Del resto fu lui stesso a inaugurarlo chiedendo le preghiere dei fedeli per non fuggire davanti ai lupi. Il Papa non è fuggito. Ha sofferto e ha svolto la sua missione finché ha potuto e oggi chiede alla Chiesa un successore che abbia le forze per assumere questo pesante ministero.
D’altra parte è evidente a tutti che da trecento anni il papato è tornato ad essere un luogo di martirio bianco, come nei primi secoli esponeva al sicuro martirio di sangue.
Infatti i tempi moderni si sono aperti con un altro evento mistico accaduto a papa Leone XIII, il papa della «questione sociale» e della «Rerum novarum ». Il 13 ottobre 1884 (il 13 ottobre peraltro è il giorno del miracolo del sole a Fatima) il pontefice ebbe una visione durante la celebrazione eucaristica.

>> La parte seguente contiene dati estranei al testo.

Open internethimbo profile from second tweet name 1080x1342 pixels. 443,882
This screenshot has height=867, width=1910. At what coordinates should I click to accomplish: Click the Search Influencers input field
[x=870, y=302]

Ne fu scioccato e sconvolto. Il pontefice spiegò che riguardava il futuro della Chiesa. Rivelò che Satana nei cento anni successivi avrebbe raggiunto l’apice del suo potere e che avrebbe fatto di tutto per distruggere la Chiesa. Pare che abbia visto anche la Basilica di San Pietro assalita dai demoni che la facevano tremare.
Fatto sta che papa Leone si raccolse subito in preghiera e scrisse quella meravigliosa preghiera a San Michele Arcangelo, vincitore di Satana e protettore della Chiesa, che da allora fu recitata in tutte le chiese, alla fine di ogni Messa.
Quella preghiera fu abolita con la riforma liturgica seguita al Concilio Vaticano II, la riforma liturgica che Benedetto XVI ha tanto cercato di ridisegnare. Mai come oggi la Chiesa avrebbe bisogno di quella preghiera di protezione a San Michele Arcangelo.